Mittlerweile haben wir zu dem Großteil der Schüler eine sehr enge Beziehung aufgebaut, auch wenn wir nicht mit ihnen sprechen können. Natürlich ist die Beziehung zu den Englisch sprechenden Schülern nochmal anders, weil man sich auch über persönliche Probleme mit ihnen unterhalten kann und ihnen deshalb viel näher ist. Aber auch zu den anderen haben wir ein sehr inniges und sehr persönliches Verhältnis.

Viele, denen ich von dem Verhältnis mit den Jungs und Mädchen erzählt habe, haben mich gefragt, wie es denn möglich sein kann, dass man ein so gutes Verhältnis zu jemandem hat mit dem man nicht reden kann, da wir uns dieser Situation normalerweise nicht stellen müssen und vor allem nicht auf eine so extreme Art und Weise. Man muss bedenken, im Prinzip leben wir zusammen mit rund 290 Jugendlichen, die wir und die uns nicht verstehen.
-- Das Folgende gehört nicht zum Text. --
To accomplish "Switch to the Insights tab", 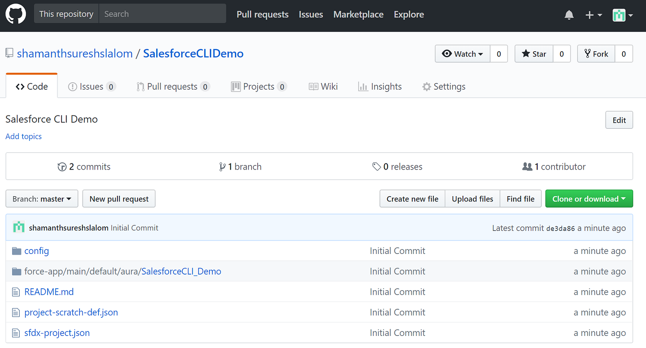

Ehrlich gesagt kann ich aber nicht genau erklären, wie das Ganze funktioniert. Die Beziehung mit ihnen hat sich genau so wie auch normalerweise, wenn man sich durch Worte verständigen, im Laufe der Zeit aufgebaut und ist immer besser geworden. Wie man sich vielleicht denken kann, machen wir die meiste Zeit eher Scherze mit ihnen als uns über ernste Themen zu verständigen, da das um einiges einfacher ist. So beschränkt sich bei manchen der Schüler die Kommunikation auf ein „Ciao“ und Grimassen, die wir uns zuwerfen, andere erlauben sich auch den einen oder anderen „Streich“ mit uns und manche versuchen einfach, uns mit Händen und Füßen zu erklären, was sie sagen wollen. Wenn es dann mal so gar nicht klappt wird einfach immer jemand dazu gerufen, der übersetzen kann.

Ich kann für mich persönlich sagen, dass ich nicht das Gefühl habe, dass die „Sprachbarriere“ ein wirklich großes Problem darstellt, weil wir alle zusammen einen ziemlich guten Weg gefunden haben, damit umzugehen und uns davon nicht einschüchtern zu lassen, dass wir nicht miteinander sprechen können.
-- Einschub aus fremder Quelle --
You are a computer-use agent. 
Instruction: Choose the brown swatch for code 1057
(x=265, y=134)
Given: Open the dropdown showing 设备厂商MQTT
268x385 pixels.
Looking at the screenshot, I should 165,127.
ABER ich muss auch sagen, dass ich es unglaublich schade finde, dass die Beziehung zu den meisten Schülern immer ein bisschen oberflächlicher sein wird, als sie sein könnte, da man sich nicht wirklich darüber austauschen kann, was den anderen gerade beschäftigt, wie die Schule läuft, ob er/sie seine/ihre Eltern vermisst oder gar momentan irgendwie Probleme mit ihnen hat, warum sie hier sind, was in ihrer Vergangenheit passiert ist und vieles mehr. Das alles sind Dinge, die mich sehr beschäftigen, über die ich gerne mit ihnen reden würde, auch um sie als Person einfach besser verstehen zu können.  Das ist mir leider nicht möglich.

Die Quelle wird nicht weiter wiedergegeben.